To a solution of 20.4 g of 2- (2-amino-4-thiazolyl) -2- (Z) -hydroxylminoacetic acid in 100 ml of dimethyl sulfoxide and 100 ml of acetone was added 30 g of potassium carbonate and 19.5 ml of bromine. Acetic acid tert-butyl ester was added and the reaction mixture was stirred at room temperature for 5 hours. The acetone was evaporated in vacuo (bath temperature 50 ° C), 600 ml of ethyl acetate were added to the residue, the solution was washed neutral with ice water, dried and concentrated in vacuo.

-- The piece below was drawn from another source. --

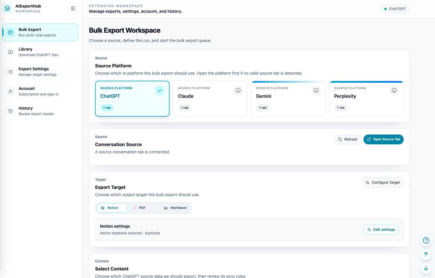Click the monitor icon on Perplexity card

tap(394, 91)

The crystalline yellowish residue was dispersed in diisopropyl ether, filtered and dried in vacuo. 20.1 g (65.5 g) of allyl 2- (2-amino-4-thiazolyl) -2 - {[(Z) - (tert-butoxycarbonyl) methoxy] imino} acetic acid are obtained. %, m.p. 135-136 ° C.

3.41 g of 2- (2-a ml of no-4-1-thiazolyl) -2 - {[(Z) - (tert-butoxycarbonyl) methoxy] imino} acetic acid allyl ester 100 Dispersed in ethyl acetate (18 mL), palladium chloride (18 g) and triethyl phosphite (0.084 mL) were added. N-methylmorpholine (1.2 ml) was added and the reaction mixture was stirred at room temperature for 48 hours. Crystallization begins slowly. After standing for 4 days, the precipitate was filtered off, washed with ethyl acetate and dried in vacuo. 3.52 g of the N-allyl-N-methyl-morpholinium salt of 2- (2-amino-4-thiazolyl) -2 - {[(Z) - (tert-butoxycarbonyl) methoxy] imino} acetic acid are obtained. .

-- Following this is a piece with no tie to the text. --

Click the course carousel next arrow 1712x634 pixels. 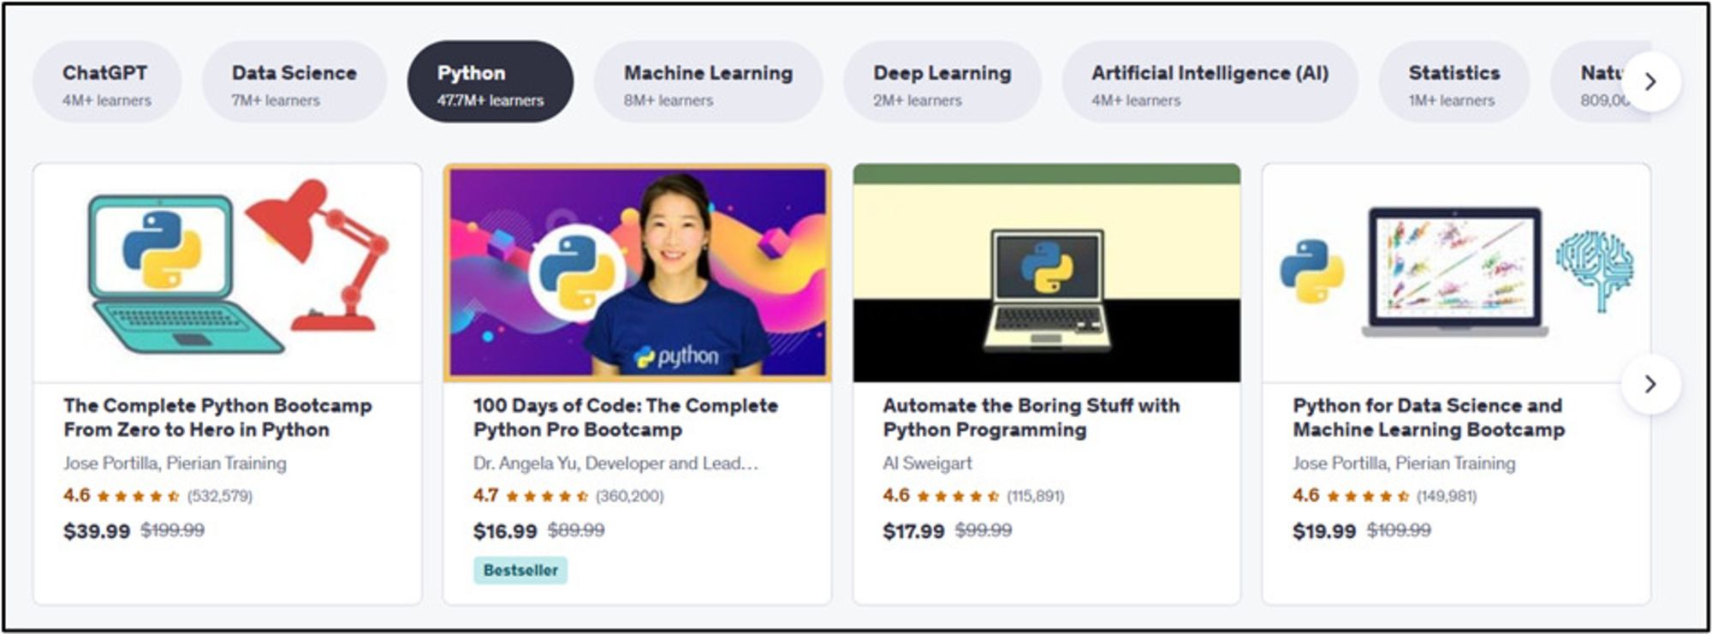point(1651,384)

From the above salt, 2- (2-amino-4-thiazolyl) -2 - {[(Z) - (tert-butoxycarbonyl) methoxyl] -1mino) acetic acid is obtained, m.p. 175-176. “C (decomposition).

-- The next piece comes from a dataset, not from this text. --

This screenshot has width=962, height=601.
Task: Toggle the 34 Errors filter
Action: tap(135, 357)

The salt was taken up in water and the solution was washed with ethyl acetate and adjusted to pH 3 with 3N hydrochloric acid. The precipitated product is filtered off with water and then washed with acetone and ether and dried under high vacuum at 70 ° C for 16 hours.

Example 2

3.4 g of 2- (2-aminothiazolyl) -2 - [[(Z) - (tert-butoxycarbonyl) methoxy] imino] acetic acid allyl ester are suspended in 70 ml of acetonitrile at 0 ° C, then, under stirring, under nitrogen, 22.4 mg of palladium acetate, 0.068 ml of triethylphosphite and 1.60 ml of N-methylpyrrolidone are successively added. After 4.5 hours, the precipitated salt is filtered off and dried. The N-allyl-N-methylpyrrolidium salt of 2- {2-amino-4-thiazolyl) -2 - [[(Z) - (tert-butoxylcarbonyl) methoxy] imino] acetic acid is obtained. Yield: 1.8 g, m.p. 155-157 ° C (dec).

Claims (7)

PATENT CLAIMS A process for the preparation of a carboxylic acid of formula IVa Seven is 2-amino-4-thiazolyl and R is C 1 -C 3 alkyl; wherein the group = NOCH2COOC (R) 3 has a color configuration and a quaternary N-allyl ammonium salt with tertiary amines, characterized in that one of the allyl esters of formula (X) wherein with a palladium compound in the presence of the above -5-triphenylphosphine or a tris (lower alkyl) phosphite and a tertiary amine, and the product in the form of the free acid or quaternary N-allyl ammonium salt corresponding to the tertiary amine isolated. 2. A process according to claim 1 wherein the palladium compound is a palladium on carbon or palladium salt with hydrogen halide or lower alkane carboxylic acid. 3. The process of claim 2, wherein the palladium compound is used in palladium chloride or palladium acetate. 4. The process according to any one of claims 1 to 3, wherein the tri (lower alkyl) phosphite is triethyl phosphite. The process according to any one of claims 1-4, wherein the tertiary amine is N-methylmorpholine. 6. Process according to any one of claims 1 to 3, characterized in that the starting material is an allyl ester of the general formula (X) wherein R is methyl. The process of claim 1, which is 2- (2-amino-4-thiazolyl) -2 - {[(Z) - (tert-butoxycarbonyl) methoxy] imino} acetic acid or N-allyl-N for the preparation of the methylmorpholinium salt thereof -3194844 wherein the allyl ester of formula (X) is 2- (2-amino-4-thiazolyl) -2 - ([(Z) - {tertiary) butoxycarbonylmethoxy] imino} acetic acid allyl ester.